Dopo La Rabbia della Pantera Nera, Don McGregor torna a raccontare le gesta di T’Challa con La Ricerca della Pantera, una saga che porta il personaggio su un piano ancora più intimo e riflessivo. Questa volta, a dar vita alla sceneggiatura dell’autore c’è il magistrale “decano” Gene Colan, il cui tratto dinamico e personalissimo imprime un’atmosfera tesa e inquietante, perfetta per il racconto.
In questa nuova avventura, T’Challa (uno dei primi supereroi neri) si trova in Sudafrica, sulle tracce della madre, ma il suo viaggio lo porta inevitabilmente a scontrarsi con l’orrore dell’apartheid, un sistema oppressivo che incarna tutto ciò che la Pantera Nera ha sempre combattuto. In questo contesto di violenza e ingiustizia, si allea con un uomo del posto, coinvolto suo malgrado, simbolo del desiderio di rivalsa e di libertà, di un intero popolo oppresso, pur nella paura che avvolge l’uomo comune. Il viaggio si trasforma quindi da missione personale a confronto diretto con un regime illiberale e crudele, facendo assumere alla lotta dell’eroe un significato politico ben preciso.
Come in La Rabbia della Pantera Nera, McGregor, infatti, non si accontenta di scrivere una semplice storia d’azione. I suoi dialoghi sono densi, a tratti poetici, e scavano nelle profondità psicologiche del protagonista, rendendo ogni suo pensiero una battaglia intensa quanto le lotte fisiche. Ma qui la narrazione si fa ancora più carica di significato: la denuncia dell’apartheid è feroce, senza filtri, e attraverso gli occhi di T’Challa siamo costretti a confrontarci con una realtà inaccettabile. La lotta dunque non è solo personale, è politica, sociale, è una battaglia per la dignità e la giustizia.
Se Billy Graham aveva fatto della gestione delle tavole un’esplosione di energia e movimento nell’opera precedente, Gene Colan porta la Pantera Nera in un regno di chiaroscuri e tensione costante. Il suo tratto flessuoso, quasi onirico, ci immerge in un’atmosfera nebbiosa, minacciosa, che ben incarna il tono della storia. Le sue vignette si susseguono come sequenze cinematografiche, con inquadrature taglienti e giochi d’ombra che amplificano il senso di pericolo e di smarrimento. La rappresentazione visiva dell’apartheid è agghiacciante: la brutalità del sistema, il senso di oppressione, l’angoscia dei personaggi traspaiono in ogni pagina, rendendo l’opera ancora più potente. Le chine dello storico inchiostratore di Colan, Tom Palmer, fanno risaltare ancora di più il lavoro del maestro.

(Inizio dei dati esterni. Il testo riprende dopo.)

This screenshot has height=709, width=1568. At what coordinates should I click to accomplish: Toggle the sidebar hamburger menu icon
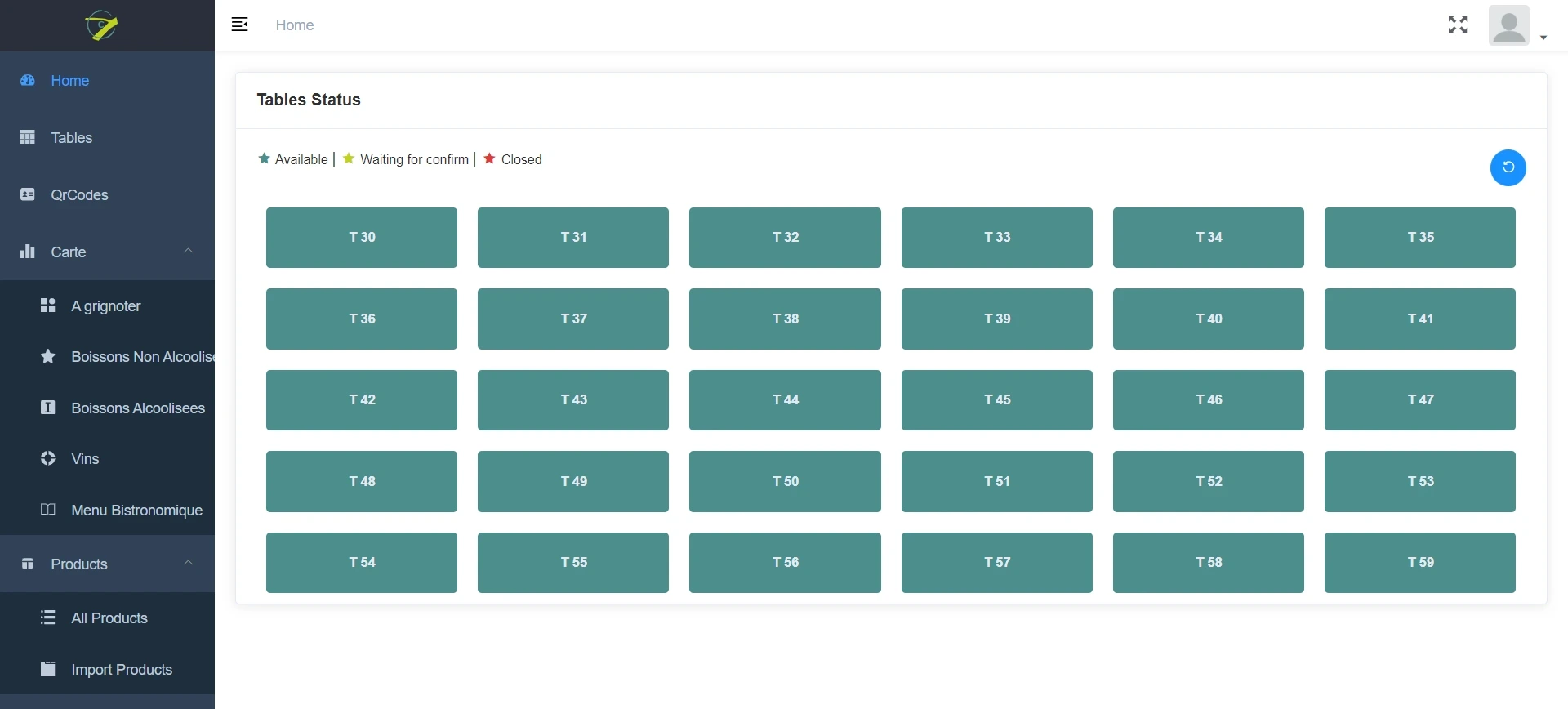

La Ricerca della Pantera non è solo il seguito ideale della saga precedente, ma un ulteriore passo avanti nella definizione di T’Challa come personaggio complesso e sfaccettato. Qui, più che mai, Pantera Nera diventa simbolo di resstenza e portatore di riflessioni, dimostrando ancora una volta che anche le storie di supereroi possono essere molto più che semplice intreattenimento.
Con le parole incisive di McGregor e il tratto evocativo di Colan, questa saga rimane un caposaldo imperdibile che fa di del protagonista il portatore di un’idea, di una lotta, un simbolo che continua a risuonare attraverso il tempo.